Discrimination – agressions de personnes atteintes d’albinisme

Cette année, d’après les informations disponibles, aucune personne albinos n’a été tuée en vue du prélèvement de parties de son corps. Jusqu’à cinq tentatives de meurtre ont néanmoins été signalées. L’action des pouvoirs publics destinée à prévenir les agressions contre ces personnes demeurait insuffisante.

Conditions carcérales

Selon des informations persistantes, les prisons étaient surpeuplées et les conditions de détention déplorables. D’après le Centre juridique des droits humains (LHRC), une ONG locale de défense des droits humains, les prisons de Tanzanie continentale comptaient plus de 38 000 détenus pour une capacité totale de 27 653 places.

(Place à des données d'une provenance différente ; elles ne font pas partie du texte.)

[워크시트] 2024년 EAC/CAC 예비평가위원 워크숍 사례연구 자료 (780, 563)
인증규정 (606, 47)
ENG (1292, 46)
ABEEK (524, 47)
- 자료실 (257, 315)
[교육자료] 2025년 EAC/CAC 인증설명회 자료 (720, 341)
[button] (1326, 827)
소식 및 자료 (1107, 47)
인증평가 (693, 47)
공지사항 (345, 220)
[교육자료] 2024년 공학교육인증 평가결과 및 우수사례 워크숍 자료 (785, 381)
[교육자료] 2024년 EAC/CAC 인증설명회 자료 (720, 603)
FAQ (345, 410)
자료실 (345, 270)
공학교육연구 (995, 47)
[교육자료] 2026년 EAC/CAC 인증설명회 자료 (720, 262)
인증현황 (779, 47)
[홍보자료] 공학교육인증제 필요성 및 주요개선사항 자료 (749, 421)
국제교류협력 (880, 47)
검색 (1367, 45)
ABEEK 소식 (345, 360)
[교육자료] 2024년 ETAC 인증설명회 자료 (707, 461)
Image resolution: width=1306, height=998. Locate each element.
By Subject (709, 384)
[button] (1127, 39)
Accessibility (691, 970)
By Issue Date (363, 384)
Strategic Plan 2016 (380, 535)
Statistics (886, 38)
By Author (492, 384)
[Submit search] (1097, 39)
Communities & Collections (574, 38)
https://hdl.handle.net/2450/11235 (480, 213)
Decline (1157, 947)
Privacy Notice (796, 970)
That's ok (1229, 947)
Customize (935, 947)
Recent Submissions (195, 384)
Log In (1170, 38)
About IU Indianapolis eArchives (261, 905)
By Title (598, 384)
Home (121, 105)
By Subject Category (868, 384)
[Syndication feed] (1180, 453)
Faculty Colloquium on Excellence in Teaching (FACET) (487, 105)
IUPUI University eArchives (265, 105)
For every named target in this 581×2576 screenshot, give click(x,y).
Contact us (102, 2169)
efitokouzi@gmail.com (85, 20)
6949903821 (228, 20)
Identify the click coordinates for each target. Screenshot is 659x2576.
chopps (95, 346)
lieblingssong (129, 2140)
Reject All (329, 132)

Le LHRC attribuait le problème de la surpopulation et le caractère déplorable des conditions carcérales à l’inefficacité de la justice, à l’absence d’infrastructures adaptées et au manque de personnel dans les établissements pénitentiaires.

Peine de mort

Les tribunaux ont continué de prononcer la peine de mort pour des infractions emportant ce châtiment. Aucune exécution n’a eu lieu au cours de l’année. Une requête contestant la constitutionnalité de la peine de mort, déposée en 2008 par trois organisations de la société civile, était toujours en instance devant la Haute Cour.

Visites et documents d’Amnesty International

  • Un délégué d’Amnesty International s’est rendu en Tanzanie continentale en novembre.